Recall the definition of specific heats at constant volume and constant pressure, \(C_{v}=\frac{dQ}{dT}\), \(C_{p}=\frac{dQ}{dT}\), where dQ is heat transferred, and dT is the change in temperature. Using the information given about the specific heat ratio, which is \(\gamma=\frac{C_{p}}{C_{v}}\), Combine these to obtain: \[ C_{v} =\frac{1}{\gamma-1} C_{p} \] Also, recall the relationship between internal energy (\(dU\)), heat transferred (\(dQ\)), and work done (\(dW\)): \(dU=dQ-dW\). When the process is carried out at constant pressure, work done is given by, \[ dW = PdV \]

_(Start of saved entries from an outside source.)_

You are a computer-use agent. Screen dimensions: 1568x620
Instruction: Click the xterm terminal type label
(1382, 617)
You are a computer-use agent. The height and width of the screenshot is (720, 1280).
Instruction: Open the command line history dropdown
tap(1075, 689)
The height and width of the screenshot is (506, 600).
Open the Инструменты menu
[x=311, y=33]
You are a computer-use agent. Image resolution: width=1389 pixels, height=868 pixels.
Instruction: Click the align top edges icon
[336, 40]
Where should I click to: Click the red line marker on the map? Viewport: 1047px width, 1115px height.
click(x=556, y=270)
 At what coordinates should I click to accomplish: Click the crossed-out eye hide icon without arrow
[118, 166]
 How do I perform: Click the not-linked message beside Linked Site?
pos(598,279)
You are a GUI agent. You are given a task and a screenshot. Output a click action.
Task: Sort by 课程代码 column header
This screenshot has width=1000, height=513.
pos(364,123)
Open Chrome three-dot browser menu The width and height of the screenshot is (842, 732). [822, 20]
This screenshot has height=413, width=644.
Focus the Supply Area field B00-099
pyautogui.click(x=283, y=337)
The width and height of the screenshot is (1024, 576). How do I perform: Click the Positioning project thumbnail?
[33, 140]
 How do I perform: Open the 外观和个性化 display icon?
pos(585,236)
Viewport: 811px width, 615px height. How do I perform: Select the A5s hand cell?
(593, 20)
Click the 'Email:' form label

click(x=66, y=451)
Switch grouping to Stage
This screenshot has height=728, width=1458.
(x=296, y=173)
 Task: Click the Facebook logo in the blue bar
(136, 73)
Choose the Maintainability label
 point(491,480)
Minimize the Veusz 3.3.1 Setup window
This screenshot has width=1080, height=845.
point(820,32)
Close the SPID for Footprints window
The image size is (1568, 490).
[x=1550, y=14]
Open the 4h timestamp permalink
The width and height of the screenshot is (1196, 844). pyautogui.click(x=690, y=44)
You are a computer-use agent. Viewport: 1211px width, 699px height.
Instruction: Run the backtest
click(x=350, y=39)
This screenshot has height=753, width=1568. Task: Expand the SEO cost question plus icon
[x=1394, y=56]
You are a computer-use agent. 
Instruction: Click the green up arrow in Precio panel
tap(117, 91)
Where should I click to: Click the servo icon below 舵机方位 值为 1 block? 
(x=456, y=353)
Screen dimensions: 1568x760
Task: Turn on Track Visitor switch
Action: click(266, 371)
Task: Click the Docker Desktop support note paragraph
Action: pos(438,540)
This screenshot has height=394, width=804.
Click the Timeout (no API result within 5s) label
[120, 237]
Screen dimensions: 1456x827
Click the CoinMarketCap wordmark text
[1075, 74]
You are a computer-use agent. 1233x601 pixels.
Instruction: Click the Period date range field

Substitute the expressions and solve for internal energy change

Now, the change in internal energy is given by: \[ \Delta U=\int_{T_{1}}^{T_{2}} C_{v}dT \] Substitute the expressions from step 3 for \(C_{v}\) in terms of \(C_{p}\) and step 2 for initial and final temperatures: \[ \Delta U = \frac{1}{\gamma-1}\int_{T_{1}}^{2T_{1}} C_{p} dT \] Since \(C_{p}\) is constant, it can be taken out of the integral: \[ \Delta U = \frac{1}{\gamma-1} C_{p} \int_{T_{1}}^{2T_{1}} dT \] Evaluate the integral: \[ \Delta U=\frac{1}{\gamma-1} C_{p} (2T_{1}-T_{1})= \frac{1}{\gamma-1} C_{p} T_{1} \] Now, substitute the ideal gas law expression for the initial state, \(PV=nRT_{1}\): \[ \Delta U = \frac{1}{\gamma-1}\frac{C_{p}}{R} PV \] Finally, since \(C_{p}=\gamma C_{v}\), and since \(C_{p}-C_{v}=R\), we have \(C_{p}=\gamma R\). Substitute this into the previous equation to obtain the final answer: \[ \Delta U = \frac{\gamma PV}{\gamma-1} \] Thus, the correct answer is (D) \(\frac{\gamma PV}{\gamma-1}\).